So nothing one might compare to actual support from a manufacturer, but in my opinion, enough to do something like this. Do you disagree?
Out of the three repos, two are native Chinese speakers, and I know one of them.
I guessed something along those lines

– any chance you might someday help with the datasheet translation? Say, if one prepares you a LibreOffice Writer document with the proper layout and existing text?
WCH actually has very good support if you speak Chinese.
It's a pity the datasheets haven't been translated by someone with technical knowledge. I mean, if you look at my
$2 CH551 USB Gamepad project (in Public Domain), they're powerful little microcontrollers, much better than 8-bit Arduinos due to their hardware low/full-speed (1/12Mbit/s) native USB interfaces. (But because I don't know the pin boot-up states, or how strong the pullups/pulldowns are, I had to add current-limiting resistors that make things safe even if exactly the wrong ones happen to be high and the others low during bootup.) That $2 gamepad is designed to have a top carrier with a small 4-wire SPI (well, 3-wire, no chip select) display module, for choosing keys generated by the buttons, or notification from own userspace programs (like mail, perhaps).

_Information supplied_
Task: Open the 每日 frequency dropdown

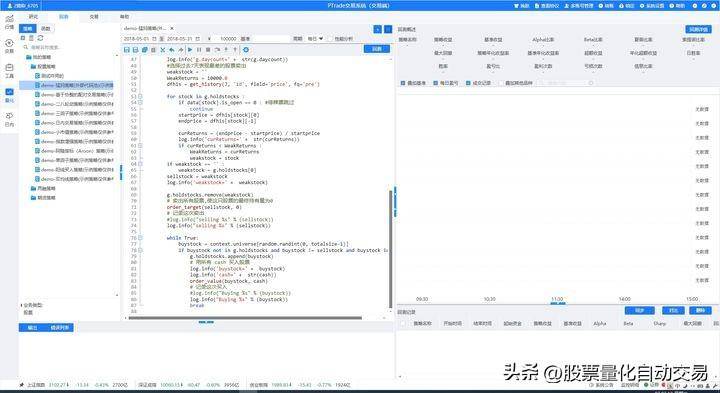Action: (x=315, y=39)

_To do_
(a) Print the stretch of the forum post about WCH chips from "I guessed something" through "you speak Chinese.", word for word.
(b) Proceed with the forum post about WCH chips, picking up right after its last sentence.
The material after the forum post about WCH chips comes from a separate source.

_Replies_
(a)
I guessed something along those lines

– any chance you might someday help with the datasheet translation? Say, if one prepares you a LibreOffice Writer document with the proper layout and existing text?
WCH actually has very good support if you speak Chinese.

(b)
In Chinese it means outsiders (as opposed to insiders). I guess it is also correct here.
That's what I tried to find a term for, being outside Shenzhen or China in general, outside the playground with these nifty toys. No racist connotations implied.
If you have something really bouncy, add a holdoff to ignore anything for maybe 50mS after a transition is detected. trivial to do in software
Yep, that's what I do. Even 20ms delay is too long for keyboards and gamepads, so RC filter with that kind of a delay is undesirable, but the holdoff/insensitivity period after transition is really simple to implement, and rock solid. On a 8-bit micro, if you have a byte per button, you can even fine-tune it per button, and still keep a kHz scanning rate so that USB HID reports are sent within a millisecond of the transition. If one looks at their own keyboard usage, having a shorter holdoff period for metakeys for example might make a lot of sense.
Having a button-interfacing dedicated MCU is not as crazy as it sounds, if you design the data interface (uart, spi, whatever) correctly. From keyboard design we already know that autorepeat is best implemented in the device (button-interfacing MCU). While the number of components increases, the software complexity decreases (per part), and we know software is the main source of bugs nowadays. Also, instead of the UI reporting what the buttons/switches/keys have been set to, it should report the state the device is operating on; so, while one is sorely tempted to merge buttons and display into a single unit, that may introduce logical design gotchas one might not think are problems until it is in production, like having button state immediately affect the display. (It's not fun when your display claims the supply voltage is set to 5.0V, the buttons respond just fine, but the main processor has actually crashed while outputting 18.0V)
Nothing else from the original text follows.